基于复杂网络和深度学习的两相流可视化与动力学建模研究

This project focuses on gas-liquid two-phase flow and complex network theory. In particular, we first will design a new three-dimensional distributed conductance and capacitance dual-mode sensor and conduct gas-liquid two-phase flow experiments to obtain multi-source measurement signals; then we will develop complex network and deep learning theory to realize multi-source sensor information fusion, aiming to visualize complicated flow structure, measure flow parameters and reveal the dynamical behaviors governing the transitions of different flow patterns. The research works include: Firstly, based on the sensitivity field information, we will develop a novel optimization solution for the design of three-dimensional distributed dual-mode sensors; Secondly, we will propose a wavelet multi-resolution multilayer network method to analyze the multivariate signals from distributed conductance sensor, with the purpose of studying the dynamical mechanics underlying the evolution and transitions of gas-liquid bubble flow, slug flow, churn flow and annular flow; Thirdly, we intend to propose a three-dimensional weighted network to analyze the multivariate signals from distributed capacitance sensor, which allows us to visualize complicated flow structure and probe into the instability mechanism of liquid film between gas slugs and the intermittent oscillation dynamical mechanism of the liquid slugs and gas slugs; Finally, we will develop a complex network-deep learning based soft-sensing model to measure the water volume fraction and phase flow rate in two-phase flow. In this project, based on the optimization design of three-dimensional distributed sensor and experimental data acquisition, we develop and apply the cutting-edge complex network theory to carry out interdisciplinary research, with the purpose of providing important information for the energy-efficient and incremental exploitation of gas field.

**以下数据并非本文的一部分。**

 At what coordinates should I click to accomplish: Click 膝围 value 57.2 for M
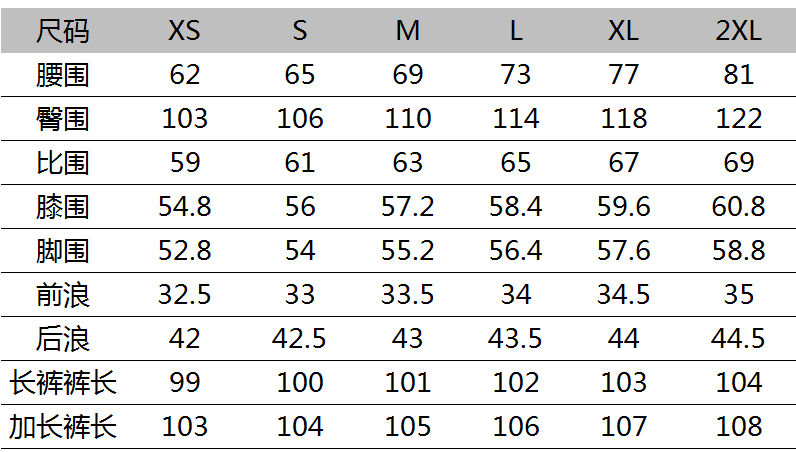[407, 207]
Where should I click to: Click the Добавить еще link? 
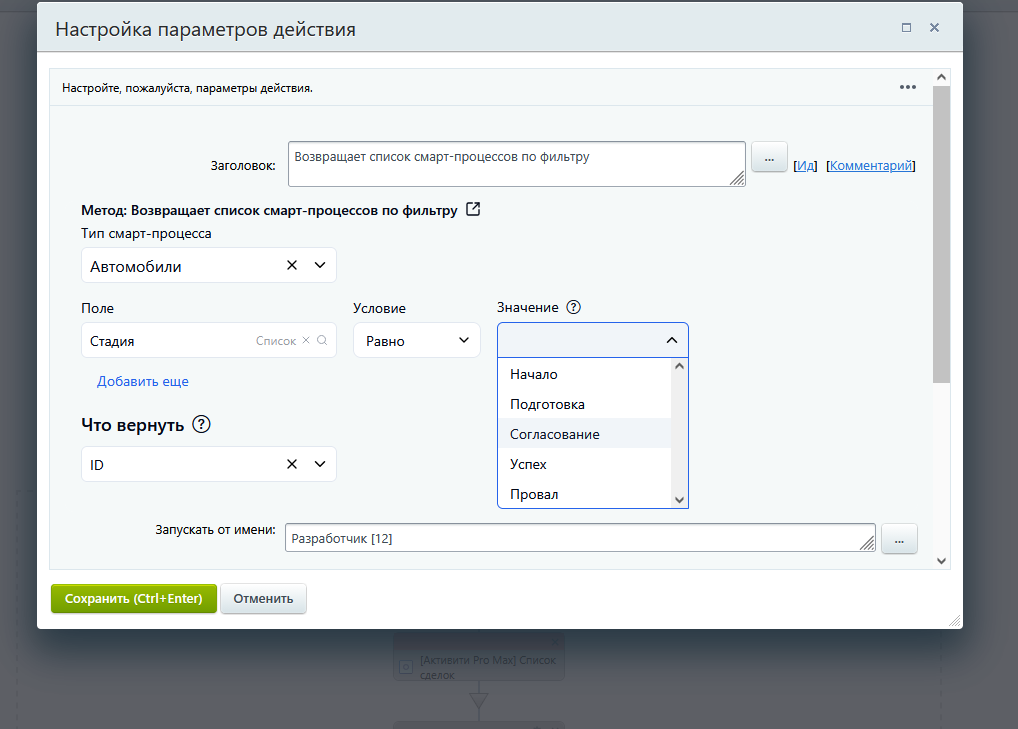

本项目以气液两相流为研究对象，在全新设计三维分布式电导电容双模态传感器并获取实验信号基础上，发展复杂网络和深度学习理论融合多源测量信息，旨在实现两相流三维可视化、复杂流动参数测量、流型演化动力学机制揭示。研究内容主要包括：建立基于灵敏场信息的三维分布式双模态传感器优化设计新方案；提出小波多分辨率分层复杂网络理论融合分布式电导传感器测量信息，研究气液泡状流、段塞流、混状流、环状流的生成及演化动力学机制；提出三维加权复杂网络理论融合分布式电容传感器测量信息，实现对两相流复杂流态的三维可视化，并研究气塞之间液膜的失稳机制及液塞与气塞间歇性振荡动力学机制；建立基于复杂网络和深度学习的复杂流动参数软测量模型，实现对油气井中不同地层段含水率和分相流量的测量。本项目以三维分布式传感器优化设计和动态实验为信息采集基础，以复杂网络前沿理论为主线，开展多学科交叉研究，为油气田节能增产开采提供重要指导信息。

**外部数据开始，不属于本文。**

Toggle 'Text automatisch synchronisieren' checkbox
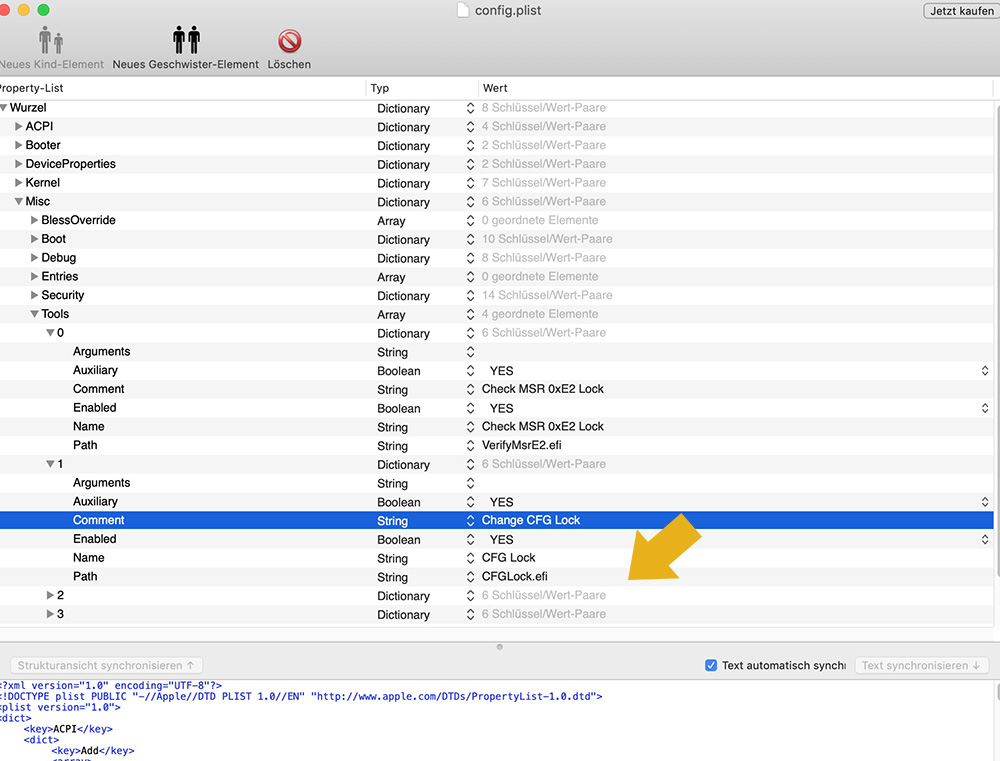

本项目针对垂直井气液两相流，通过有限元分析方法设计了双模态传感器、三维分布式扇区电导传感器、Wire-Mesh传感器，该传感器系统可以有效捕获空间场域内复杂流动信息。研发了与传感器相配套的测量系统，开展动态实验获取不同流型下的多源测量信号。提出小波分层复杂网络分析理论对传感器多源信息进行融合，揭示了气液泡状流、段塞流、混状流、环状流的生成及演化动力学机制；提出加权复杂网络理论对分布式传感器多源信息进行融合，基于Wire-Mesh传感器测量数据和深度学习超分辨率技术，实现了对两相流复杂流动形态的可视化，揭示了气塞之间液膜失稳机制以及含泡液塞与大气塞间歇性振荡动力学机制；提出了多任务时间通道融合网络和分阶段密集连接网络两种复杂流动参数软测量模型，实现了对油气井中不同地层段复杂流动参数的精确测量。该研究为解决油气井中复杂流态三维信息获取、复杂流动机制揭示、流型可视化和流动过程参数测量问题提供了新途径。围绕上述研究成果，作为第一/通讯作者在IEEE Transactions on Industrial Informatics、Chemical Engineering Journal、IEEE Transactions on Instrumentation and Measurement、IEEE Transactions on Neural Networks and Learning Systems、IEEE Sensors Journal、IEEE Transactions on Circuits and Systems II、Petroleum Science、Chaos等期刊上发表SCI检索论文35篇；作为第一发明人，已获得13项国家发明专利授权。项目负责人获得国家优秀青年科学基金项目资助和天津市杰出青年科学基金项目资助，作为负责人获批金额为1600万元的国家重点研发计划课题，项目负责人入选全球高被引科学家、中国高被引学者、天津市中青年科技创新领军人才，获评2021年首届强国青年科学家提名（全国40人）。本项目研发的分布式传感器测量系统和提出的复杂网络深度学习多源信息融合方法，在天津大学模拟井装置上取得了很好的实验效果后，已在中石化胜利油田多个油区进行应用，并取得了显著的经济和社会效益。